So can we handle life without bags? Many say "why not?"

Smaller-scale experiments like last month's "A Day Without a Plastic Bag," helmed by Heal the Bay and City officials, met with positive results, and some of us even have resolved to make 2008 "A Year Without a Bag," opting to carry out everything in a reusable tote.

Heal the Bay "has been working with the [LA County Board of Supervisors] and advocating for strong action to curb the County's 6 billion bag per year plastic bag addiction. Our agreement as of Tuesday with several Board of Supervisors' offices was that reduction and recycling efforts need to reach 35% by 2010 and 70% by 2013; if these reduction goals are not met, the Board would consider a bag ban." But the Board has indicated they might weaken those goals, a deflating move in contrast to recent outright bag bans in China, Australia, and cities in California. A rally is scheduled for Tuesday at the Stairs on Temple Avenue outside the Kenneth Hahn Hall of Administration, and Heal the Bay is encouraging people to participate.

For more information on their efforts, other bag bans, and Tuesday's rally, check out their online Action Alert.

In the meantime, consider if you'd rather pick up some reusable bags now, or start putting coins in the piggy bank to pay for those bags later.

▸ **Collected material**:
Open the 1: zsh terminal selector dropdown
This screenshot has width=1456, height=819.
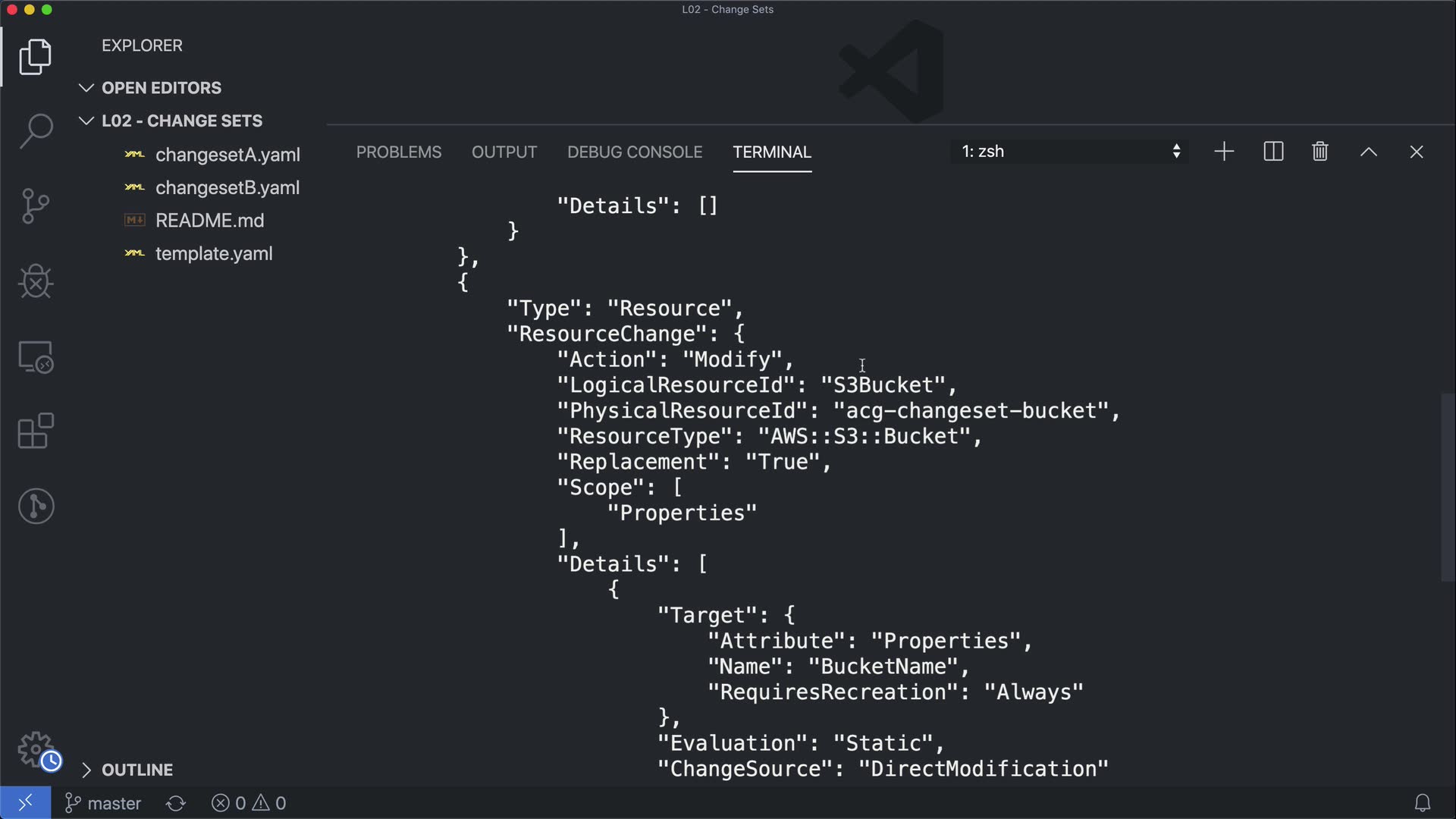click(1069, 152)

▸ **Instructions**:
**a)** Shorten the paragraph of the plastic bag text that begins "Heal the Bay "has been working" into a bulleted list that keeps its main facts.
**b)** In the plastic bag text, take the passage starting with "Smaller-scale experiments like" and going on through "a reusable tote.", and substitute "canvas shopping bag" for "reusable tote".
**c)** List every year mentioned in the plastic bag text.
The lines have no connection to the plastic bag text.

▸ **Answers to each task**:
**a)**
- Heal the Bay has worked with the LA County Board of Supervisors, pushing for strong action on the County's 6 billion plastic bags per year.
- As of Tuesday, Heal the Bay had agreed with several Board offices that reduction and recycling efforts must reach 35% by 2010 and 70% by 2013.
- If these goals are not met, the Board would consider a bag ban.
- The Board has indicated it might weaken those goals. That contrasts with recent outright bag bans in China, Australia and cities in California.
- A rally is scheduled for Tuesday at the Stairs on Temple Avenue outside the Kenneth Hahn Hall of Administration, and Heal the Bay is urging people to attend.

**b)**
Smaller-scale experiments like last month's "A Day Without a Plastic Bag," helmed by Heal the Bay and City officials, met with positive results, and some of us even have resolved to make 2008 "A Year Without a Bag," opting to carry out everything in a canvas shopping bag.

**c)** 2008, 2010, 2013